From the listing below, pull each line that includes "computer".

### DATA LISTING
..........

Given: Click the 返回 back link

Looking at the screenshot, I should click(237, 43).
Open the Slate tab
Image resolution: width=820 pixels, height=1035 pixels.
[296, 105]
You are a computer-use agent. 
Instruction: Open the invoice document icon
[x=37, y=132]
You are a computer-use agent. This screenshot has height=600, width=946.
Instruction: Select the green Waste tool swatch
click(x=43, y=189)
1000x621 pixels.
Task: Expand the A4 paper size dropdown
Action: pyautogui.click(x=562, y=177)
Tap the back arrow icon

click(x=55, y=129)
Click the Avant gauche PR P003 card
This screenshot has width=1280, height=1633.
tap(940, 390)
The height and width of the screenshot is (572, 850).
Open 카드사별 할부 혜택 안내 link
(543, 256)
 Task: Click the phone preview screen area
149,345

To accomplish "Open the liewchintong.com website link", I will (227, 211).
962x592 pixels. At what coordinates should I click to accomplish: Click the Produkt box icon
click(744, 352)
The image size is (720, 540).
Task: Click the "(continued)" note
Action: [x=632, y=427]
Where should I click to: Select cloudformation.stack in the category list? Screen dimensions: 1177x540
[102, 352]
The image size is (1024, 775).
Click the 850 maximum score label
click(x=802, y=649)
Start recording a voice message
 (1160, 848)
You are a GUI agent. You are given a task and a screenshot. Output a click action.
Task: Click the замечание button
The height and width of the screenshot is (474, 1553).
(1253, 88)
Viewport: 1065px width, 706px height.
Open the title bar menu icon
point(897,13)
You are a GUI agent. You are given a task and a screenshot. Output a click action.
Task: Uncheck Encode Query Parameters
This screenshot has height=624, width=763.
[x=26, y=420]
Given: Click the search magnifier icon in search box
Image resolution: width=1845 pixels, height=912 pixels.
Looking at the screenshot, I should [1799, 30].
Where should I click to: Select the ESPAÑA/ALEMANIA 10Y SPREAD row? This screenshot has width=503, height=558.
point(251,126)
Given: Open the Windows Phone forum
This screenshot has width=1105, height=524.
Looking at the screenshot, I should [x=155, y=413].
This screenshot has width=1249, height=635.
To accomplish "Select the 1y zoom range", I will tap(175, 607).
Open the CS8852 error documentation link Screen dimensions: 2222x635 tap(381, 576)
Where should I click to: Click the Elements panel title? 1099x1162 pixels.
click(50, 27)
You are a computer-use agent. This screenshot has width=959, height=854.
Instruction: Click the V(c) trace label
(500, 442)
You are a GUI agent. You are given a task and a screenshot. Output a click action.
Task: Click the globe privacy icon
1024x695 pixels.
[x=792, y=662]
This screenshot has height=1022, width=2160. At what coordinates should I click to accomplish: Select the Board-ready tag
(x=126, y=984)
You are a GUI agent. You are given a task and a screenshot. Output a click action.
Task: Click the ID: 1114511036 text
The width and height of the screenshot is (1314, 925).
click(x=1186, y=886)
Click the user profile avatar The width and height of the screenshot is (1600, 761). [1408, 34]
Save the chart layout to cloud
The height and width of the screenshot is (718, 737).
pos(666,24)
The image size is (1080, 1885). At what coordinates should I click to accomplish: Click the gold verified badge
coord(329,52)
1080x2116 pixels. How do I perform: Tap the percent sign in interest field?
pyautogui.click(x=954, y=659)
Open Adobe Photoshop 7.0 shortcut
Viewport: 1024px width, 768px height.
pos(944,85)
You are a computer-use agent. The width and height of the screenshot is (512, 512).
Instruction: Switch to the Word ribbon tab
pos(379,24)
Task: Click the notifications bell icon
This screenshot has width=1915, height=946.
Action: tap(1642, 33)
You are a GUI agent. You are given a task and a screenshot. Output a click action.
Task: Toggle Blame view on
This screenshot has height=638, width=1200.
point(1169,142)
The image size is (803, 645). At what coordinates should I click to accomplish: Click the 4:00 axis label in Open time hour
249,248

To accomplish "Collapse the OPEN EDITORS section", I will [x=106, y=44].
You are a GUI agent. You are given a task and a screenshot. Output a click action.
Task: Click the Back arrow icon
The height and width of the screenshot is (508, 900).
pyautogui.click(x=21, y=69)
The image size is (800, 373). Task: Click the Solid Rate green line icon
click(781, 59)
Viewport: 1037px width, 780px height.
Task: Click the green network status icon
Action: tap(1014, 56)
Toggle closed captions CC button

..........

### EXERCISE RESULT
You are a computer-use agent. 
You are a computer-use agent. This screenshot has height=600, width=946.
You are a computer-use agent. This screenshot has width=959, height=854.
You are a computer-use agent. The width and height of the screenshot is (512, 512).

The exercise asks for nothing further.